Background: A single course of maternal glucocorticoid treatment is effective in reducing neonatal mortality after preterm birth. However, in animals, maternal glucocorticoid treatment is associated with lifelong hyperglycaemia and hypertension, and impaired nephrogenesis in offspring. Findings from studies in humans on this topic are highly contradictory due to a number of methodological flaws, and renal function after glucocorticoid exposure has never been assessed.
Objectives: To assess in individuals born <32 gestational weeks whether antenatal glucocorticoid treatment for preterm birth is associated with long-term metabolical risks, including renal function, in adulthood.
Design: Birth cohort study.
Setting: Multicentre study.
Patients: 412 19 year olds born <32 gestational weeks from the Project On Preterm and Small-for-gestational-age infants (POPS) cohort.
Interventions: Maternal betamethasone 12 mg administered twice with a 24 h interval.
Main outcome measures: Body composition, insulin resistance, the serum lipid profile, blood pressure and estimated renal function.

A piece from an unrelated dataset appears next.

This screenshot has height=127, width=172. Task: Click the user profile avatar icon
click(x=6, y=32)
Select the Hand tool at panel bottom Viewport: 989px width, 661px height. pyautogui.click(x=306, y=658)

Results: We did not find any long-term adverse effects of antenatal betamethasone, with the exception of an effect on glomerular filtration rate (GFR). In 19-year-old survivors, GFR was lower after betamethasone: -5.2 ml/min (95% CI -8.9 to -1.4) per 1.73 m(2).
Conclusions: The reduction in neonatal mortality associated with a single course of maternal betamethasone is not accompanied by long-term metabolical risks in survivors of preterm birth. The only adverse effect found was lower GFR. Although this difference was not clinically relevant at 19 years, it might predict an increased risk of chronic renal failure in prematurely born individuals who were exposed antenatally to betamethasone.